Winter Fitness

BRRRR!! It is freezing out and it gets dark early, making it really tough to get a good workout in (especially if you like to workout outside).  I find it very difficult to motivate myself to get out in that cold weather to do a long run.  The treadmill is fine but only up to 6 miles, but more than that I think I would go nuts.
If you are struggling with the same problem I have a few tips:
-Try a new workout like: swimming, P90x, Insanity, elliptical, treadmill, kettle balls, yoga.
-Take your workouts to the slope with skiing and snowboarding.
-Get to the gym and strength train (even if you have to push yourself), you will feel so much better after.

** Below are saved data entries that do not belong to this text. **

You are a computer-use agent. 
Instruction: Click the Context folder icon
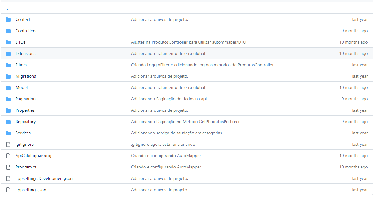click(8, 19)
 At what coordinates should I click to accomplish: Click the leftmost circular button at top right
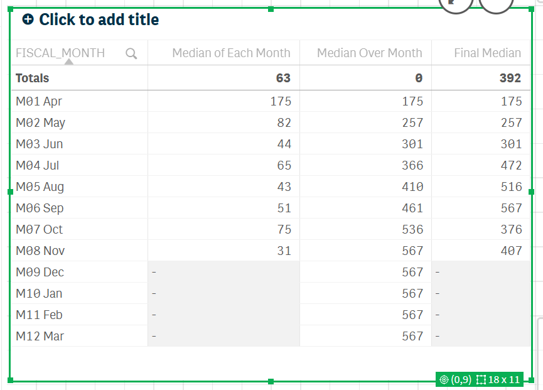tap(456, 5)
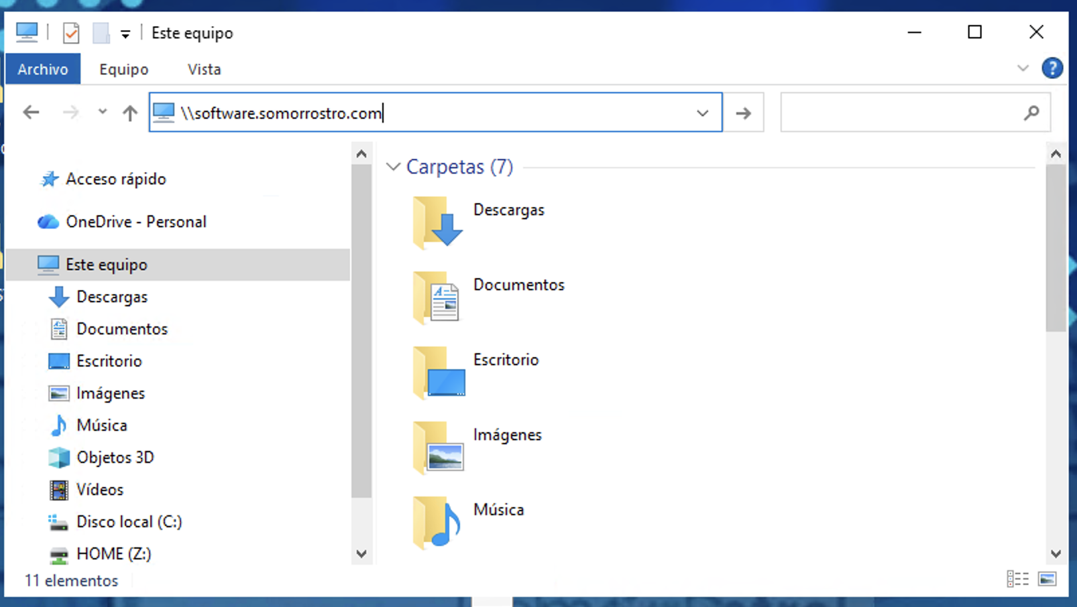Collapse the Carpetas (7) group
The width and height of the screenshot is (1077, 607).
point(394,167)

-When it snows: shovel the driveway and put a twist in it when you move the snow to hit your core!, go sledding and climb back up those hills, have a snowball fight, build a big snowman, etc.

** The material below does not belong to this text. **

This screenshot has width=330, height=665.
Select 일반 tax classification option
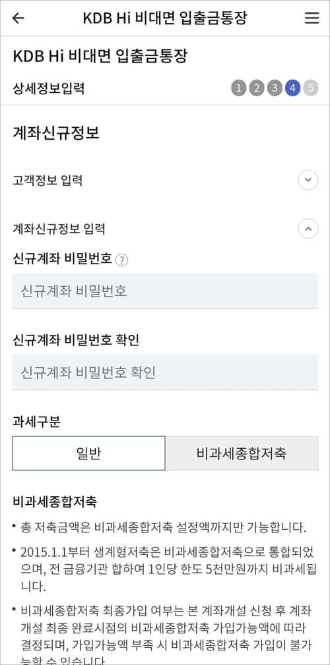click(x=88, y=453)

-Workout at home: you don't even need weights, use your own body to do: burpees, push ups, leg lifts, mountain climbers, planks, squats, lunges, be creative and keep moving. You could also put in a fitness tape to have a professional show you some moves

Instead of running yesterday, I went skiing with some of my friends. It was nice to change up my workout for one day.  Plus it was so much fun with great friends! I also felt sore today in my abs, legs, and arms (from poles)!

*Fun Tips about Skiing/Snowboarding*
- Skiing can burn from 300-600 calories per hour
-Skiing works your core, hamstrings, quads, calves, hips, and arms (if poles are used)
-Skiing helps to improve balance, flexibility, agility, and strength
-Snowboarding can burn up to 500 calories per hour
-Snowboarding works the calves, hamstrings, quads, ankle and feet muscles, and abs
-Go with friends and you will forget you are getting in a good workout!